▸ Exercise directions
Apart from the images, every record below must be given again without alteration.

┌──

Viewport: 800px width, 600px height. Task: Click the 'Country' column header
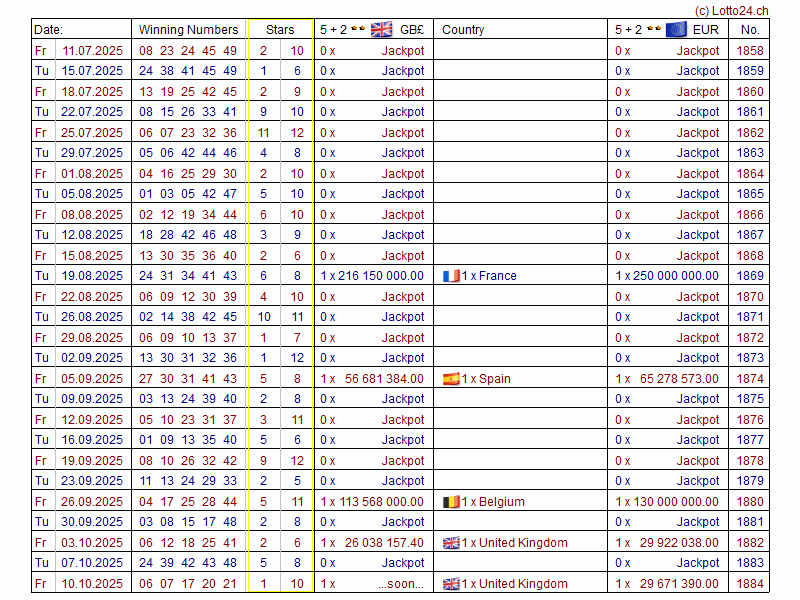tap(463, 30)
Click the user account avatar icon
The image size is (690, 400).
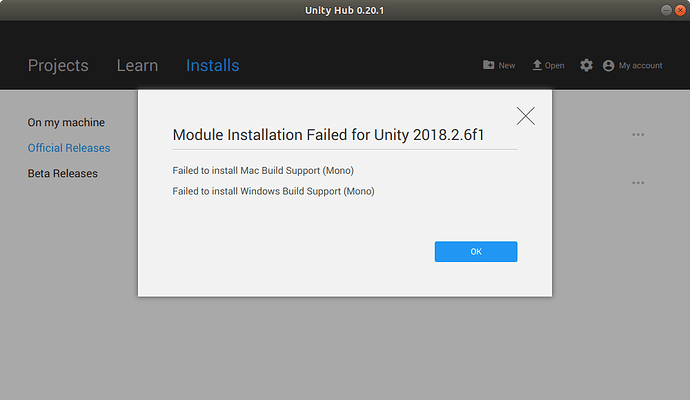tap(609, 65)
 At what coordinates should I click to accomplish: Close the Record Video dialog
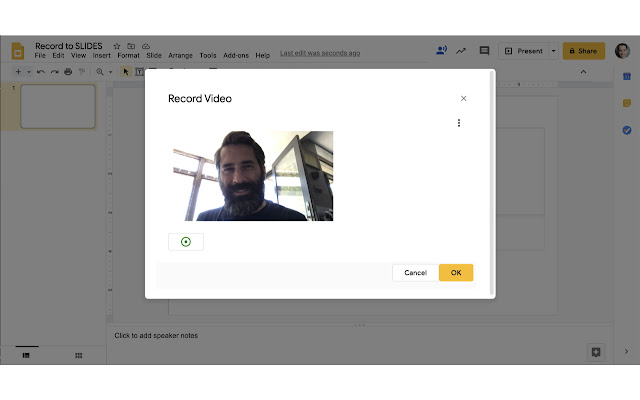463,98
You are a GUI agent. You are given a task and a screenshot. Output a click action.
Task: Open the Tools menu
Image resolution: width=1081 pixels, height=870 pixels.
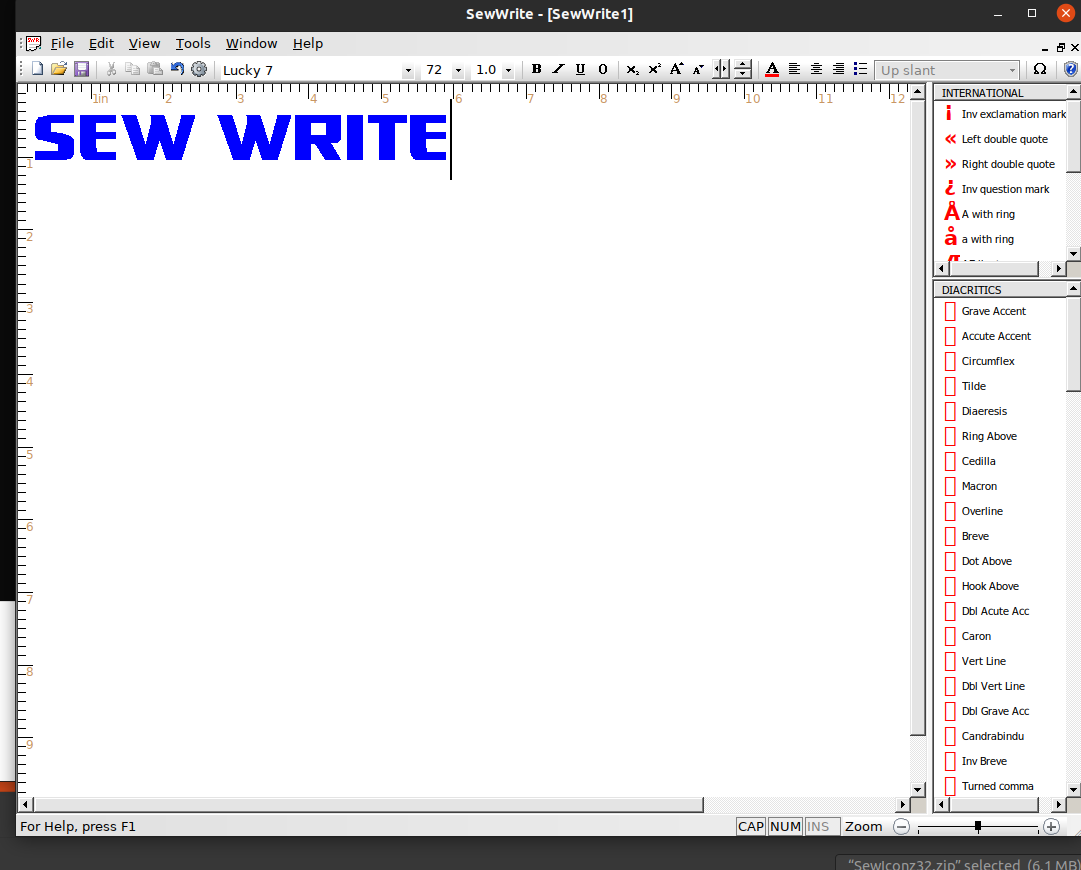tap(193, 43)
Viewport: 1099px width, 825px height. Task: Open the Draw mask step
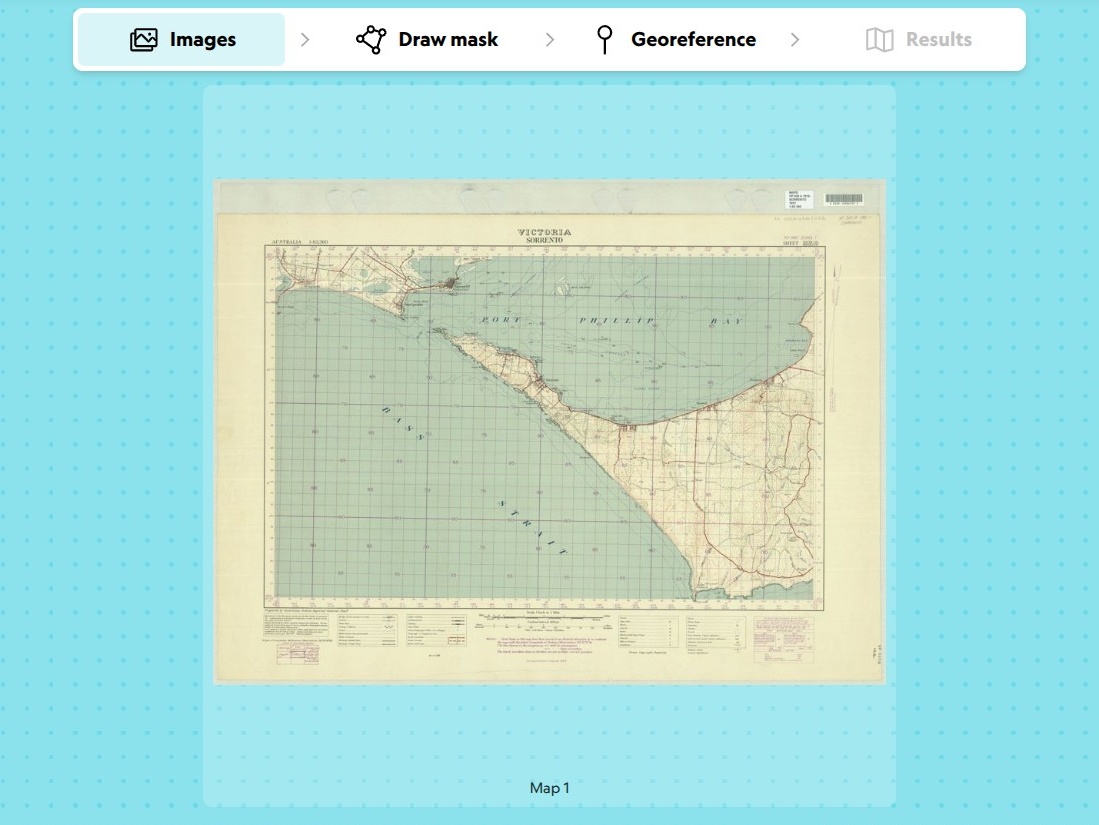[448, 40]
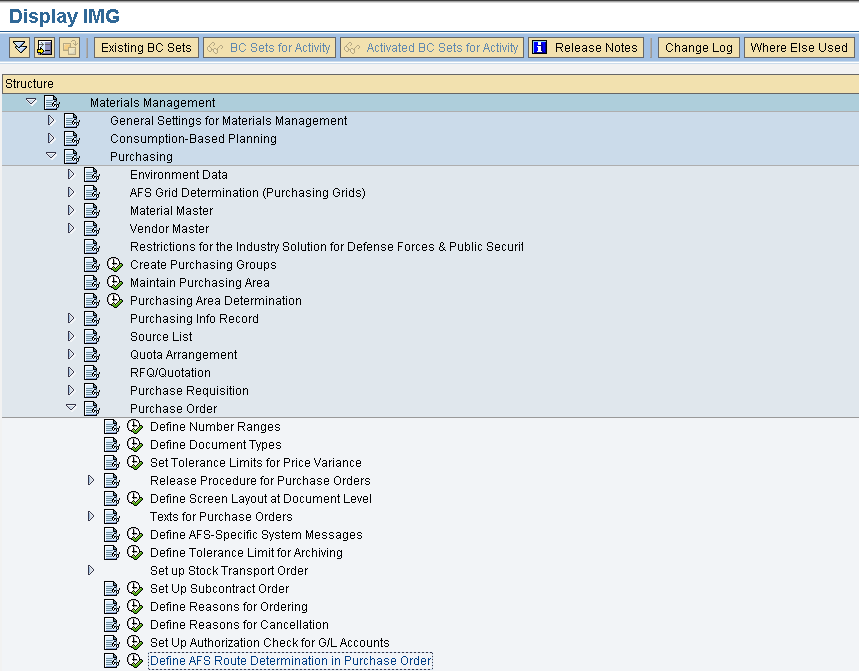Execute the Define Document Types activity
Image resolution: width=859 pixels, height=671 pixels.
coord(135,444)
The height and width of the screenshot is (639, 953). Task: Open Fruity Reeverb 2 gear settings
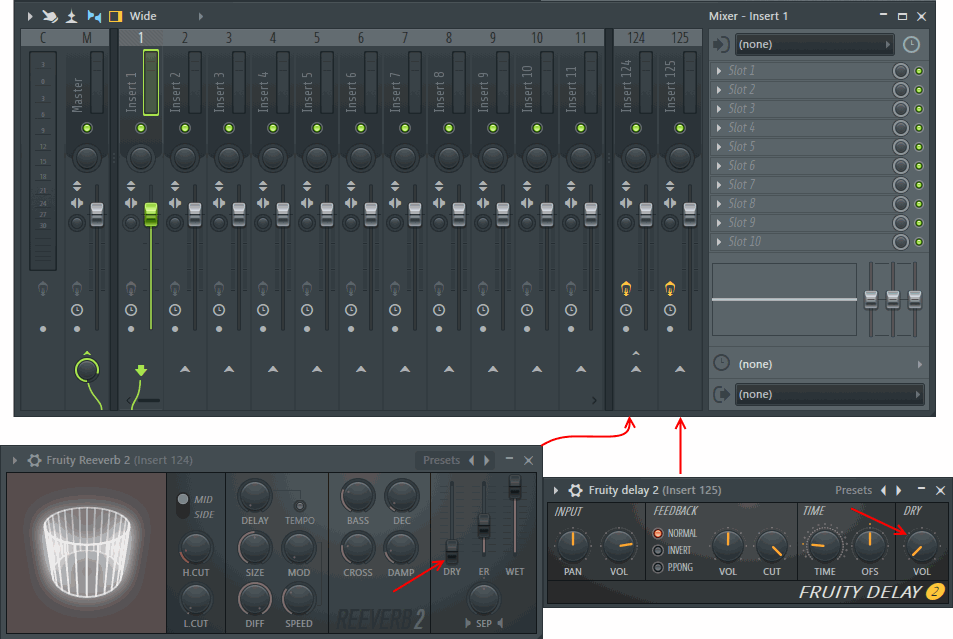(34, 460)
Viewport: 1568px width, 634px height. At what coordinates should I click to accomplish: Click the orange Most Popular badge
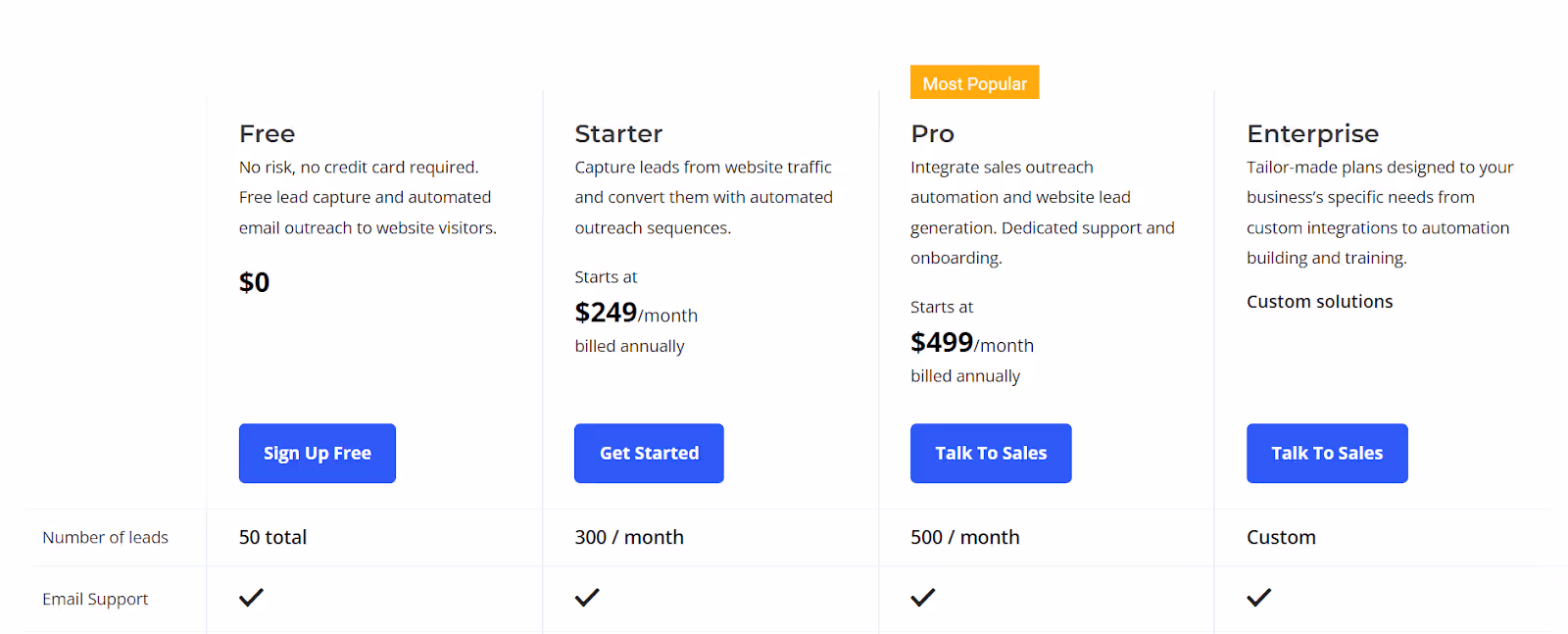974,82
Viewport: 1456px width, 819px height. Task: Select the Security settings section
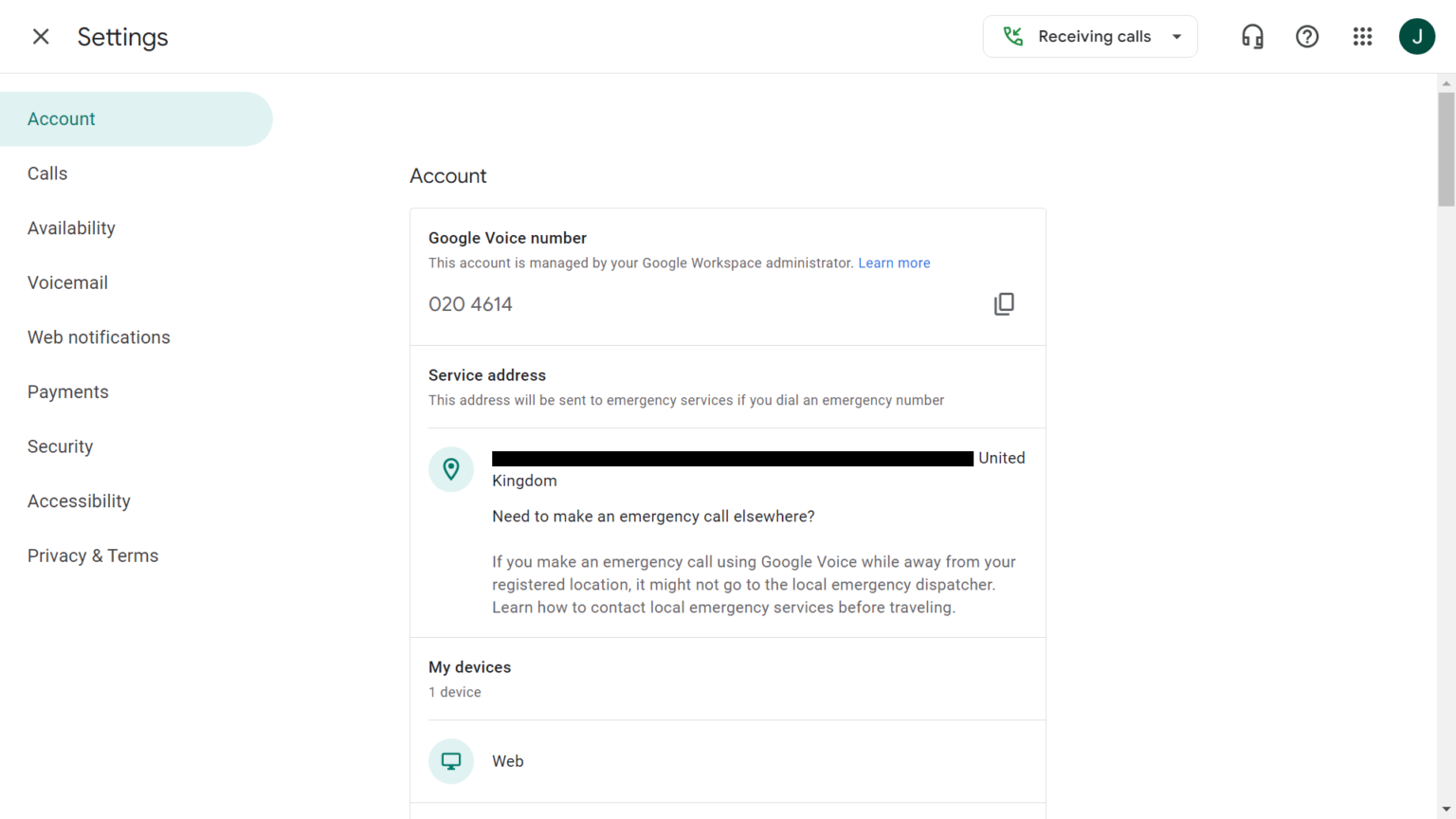pos(60,446)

└──

▸ Result of this exercise
Viewport: 800px width, 600px height. Task: Click the 'Country' column header
tap(463, 30)
Click the user account avatar icon
The image size is (690, 400).
tap(609, 65)
 At what coordinates should I click to accomplish: Close the Record Video dialog
463,98
You are a GUI agent. You are given a task and a screenshot. Output a click action.
Task: Open the Tools menu
Image resolution: width=1081 pixels, height=870 pixels.
tap(193, 43)
Viewport: 1099px width, 825px height. Task: Open the Draw mask step
[448, 40]
Execute the Define Document Types activity
Image resolution: width=859 pixels, height=671 pixels.
coord(135,444)
The height and width of the screenshot is (639, 953). Task: Open Fruity Reeverb 2 gear settings
(34, 460)
Viewport: 1568px width, 634px height. At what coordinates should I click to accomplish: Click the orange Most Popular badge
974,82
Viewport: 1456px width, 819px height. Task: Select the Security settings section
pos(60,446)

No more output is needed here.